I can offer some input here. I have a friend who's a Chinese doctor; his focus for the past 20 years or so has been on studying traditional Chinese remedies, and trying to determine which actually work (and how/why they work), and which don't.

I sent him an email about this, he responded that there are similar traditional Chinese treatments. He also noted that the inclusion of the salt is very important, as this treatment works in two ways. First, as mentioned above, it suffocates the lice. Second, through osmosis, the salt in the gel causes the lice eggs to dehydrate, resulting in killing them. He said that one or two treatments with this type of product, if used properly (ie. coating all the hair completely, and staying on for at least one hour), should be sufficient to get rid of all lice (assuming the child is not re-infected from another source).
 
On a slightl yrelated note there's an advert currently on in the UK that confuses me. It's for a head lice treatment that apparently doesn't contain any pesticides but still kills all the head lice. Assuming this is actually a real treatment and not homeopathic my problem is this; surely anything that kills pests is in fact a pesticide? Either the treatment doesn't work in which case they are engaged in false advertising, or it does work in which case it is, by definition, a pesticide and they are still falsely advertising. Personally I think it would be great to have head louse treatment that isn't as bad as the regular stuff, but there doesn't seem to be any excuse for misleading adverts when the only difference is likely to be that it smells less. Does anyone know about advertising law, or the product in question? I can't remember the name, but I think it's called Head-something (not Head-on).
 
Here is an interesting item from NPR:
http://www.npr.org/templates/story/story.php?storyId=6556272
"If you immerse a louse in water, then it shuts down its breathing system," he says. "So drowning or asphyxiation is not really a viable option." Once a louse closes its breathing holes, it can sit pretty for hours and hours.”

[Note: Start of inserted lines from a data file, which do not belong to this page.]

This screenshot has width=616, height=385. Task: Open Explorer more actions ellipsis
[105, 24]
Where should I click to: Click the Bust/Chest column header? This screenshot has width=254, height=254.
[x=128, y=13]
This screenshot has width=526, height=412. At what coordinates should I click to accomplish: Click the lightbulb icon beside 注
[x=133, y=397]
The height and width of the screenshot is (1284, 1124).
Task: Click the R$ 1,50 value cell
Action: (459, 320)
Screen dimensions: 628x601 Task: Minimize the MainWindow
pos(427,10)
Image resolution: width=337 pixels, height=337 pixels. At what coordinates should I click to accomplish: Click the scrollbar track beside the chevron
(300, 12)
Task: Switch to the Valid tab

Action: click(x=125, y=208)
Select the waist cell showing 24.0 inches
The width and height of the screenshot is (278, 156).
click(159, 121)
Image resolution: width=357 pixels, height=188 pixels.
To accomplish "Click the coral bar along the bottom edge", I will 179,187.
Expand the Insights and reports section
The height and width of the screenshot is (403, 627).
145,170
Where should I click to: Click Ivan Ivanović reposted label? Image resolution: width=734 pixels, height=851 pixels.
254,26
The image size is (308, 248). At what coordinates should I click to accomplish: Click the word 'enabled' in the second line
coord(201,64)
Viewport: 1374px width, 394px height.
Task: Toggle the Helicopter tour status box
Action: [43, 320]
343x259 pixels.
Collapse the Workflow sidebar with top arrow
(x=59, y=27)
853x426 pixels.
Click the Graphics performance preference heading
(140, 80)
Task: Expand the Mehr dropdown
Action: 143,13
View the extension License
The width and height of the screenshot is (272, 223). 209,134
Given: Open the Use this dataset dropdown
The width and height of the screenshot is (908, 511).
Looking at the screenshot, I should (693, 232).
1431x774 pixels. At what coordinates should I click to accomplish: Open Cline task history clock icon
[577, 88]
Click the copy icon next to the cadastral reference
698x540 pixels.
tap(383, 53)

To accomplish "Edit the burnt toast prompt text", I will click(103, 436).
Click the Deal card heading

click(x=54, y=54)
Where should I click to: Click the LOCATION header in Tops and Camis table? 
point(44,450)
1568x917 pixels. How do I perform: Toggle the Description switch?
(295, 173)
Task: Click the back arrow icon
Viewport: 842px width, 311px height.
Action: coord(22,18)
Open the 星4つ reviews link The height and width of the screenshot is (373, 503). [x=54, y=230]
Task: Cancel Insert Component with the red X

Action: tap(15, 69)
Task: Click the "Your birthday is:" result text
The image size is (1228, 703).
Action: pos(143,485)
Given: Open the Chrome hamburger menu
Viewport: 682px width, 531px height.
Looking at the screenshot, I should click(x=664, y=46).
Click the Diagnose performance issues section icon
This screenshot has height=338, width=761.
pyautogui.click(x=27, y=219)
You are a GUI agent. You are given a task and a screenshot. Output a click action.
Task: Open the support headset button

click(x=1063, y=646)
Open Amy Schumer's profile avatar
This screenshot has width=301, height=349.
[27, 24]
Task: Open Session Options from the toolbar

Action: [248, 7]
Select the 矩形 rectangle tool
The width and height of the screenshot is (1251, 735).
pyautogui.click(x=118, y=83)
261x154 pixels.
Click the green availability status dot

I once saw a homeopathic treatment for lice, it was 10% salt. I don’t know if that is enough to make a gel, or if there is an undisclosed ingredient.

Many years ago, I studied the ability of low-toxicity compounds to kill lice. We found a lot of compounds that killed them; but not 100% (which is required). We never got to the point of testing the products on the nits (which is a bit more complicated).

The only way to be sure a patient has no viable nits is to remove every nit. Speculation about the efficacy of salt in the gel is simply that- speculation.
 
Well salt will not make a gel by itself, you would need something to give it viscosity.

There are also things that coat the louse in some thing that shrinks crushing the louse.

There is always the shave all the hair option as well.
 
There are a surprising number of people out there who think that "homeopathic" means "all-natural", as opposed to "synthetic".


Thank goodness it doesn't have any of those pesky "chemicals"!